Top of EXERCISE INPUT

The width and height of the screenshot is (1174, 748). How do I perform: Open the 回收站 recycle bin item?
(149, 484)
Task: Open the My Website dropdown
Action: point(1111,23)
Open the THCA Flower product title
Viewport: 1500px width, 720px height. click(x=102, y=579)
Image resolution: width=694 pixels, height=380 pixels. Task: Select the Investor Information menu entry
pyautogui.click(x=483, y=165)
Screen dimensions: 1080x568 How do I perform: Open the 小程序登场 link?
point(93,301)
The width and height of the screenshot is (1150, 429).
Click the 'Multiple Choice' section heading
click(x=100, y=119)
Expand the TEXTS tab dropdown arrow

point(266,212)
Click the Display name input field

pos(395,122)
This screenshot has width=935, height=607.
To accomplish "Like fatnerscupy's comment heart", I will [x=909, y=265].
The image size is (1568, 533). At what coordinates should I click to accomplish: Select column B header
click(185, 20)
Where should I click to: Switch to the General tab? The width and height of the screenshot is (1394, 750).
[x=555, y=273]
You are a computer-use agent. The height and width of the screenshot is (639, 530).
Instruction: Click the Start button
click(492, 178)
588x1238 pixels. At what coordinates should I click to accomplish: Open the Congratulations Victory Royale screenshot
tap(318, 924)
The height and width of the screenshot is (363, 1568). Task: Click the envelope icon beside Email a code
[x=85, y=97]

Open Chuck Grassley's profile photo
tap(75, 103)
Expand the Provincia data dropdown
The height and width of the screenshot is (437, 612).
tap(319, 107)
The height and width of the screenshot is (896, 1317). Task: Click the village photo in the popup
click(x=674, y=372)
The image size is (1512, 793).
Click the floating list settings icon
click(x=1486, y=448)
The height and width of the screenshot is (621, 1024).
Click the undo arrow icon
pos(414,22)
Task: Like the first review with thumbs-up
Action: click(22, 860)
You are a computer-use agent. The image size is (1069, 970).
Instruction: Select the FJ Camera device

Bottom of EXERCISE INPUT

TO DO
"Open Chuck Grassley's profile photo" marks the first line to print; reproduce that line and every line after it through the end of the listing above.

EXERCISE RESPONSE
Open Chuck Grassley's profile photo
tap(75, 103)
Expand the Provincia data dropdown
The height and width of the screenshot is (437, 612).
tap(319, 107)
The height and width of the screenshot is (896, 1317). Task: Click the village photo in the popup
click(x=674, y=372)
The image size is (1512, 793).
Click the floating list settings icon
click(x=1486, y=448)
The height and width of the screenshot is (621, 1024).
Click the undo arrow icon
pos(414,22)
Task: Like the first review with thumbs-up
Action: click(22, 860)
You are a computer-use agent. The image size is (1069, 970).
Instruction: Select the FJ Camera device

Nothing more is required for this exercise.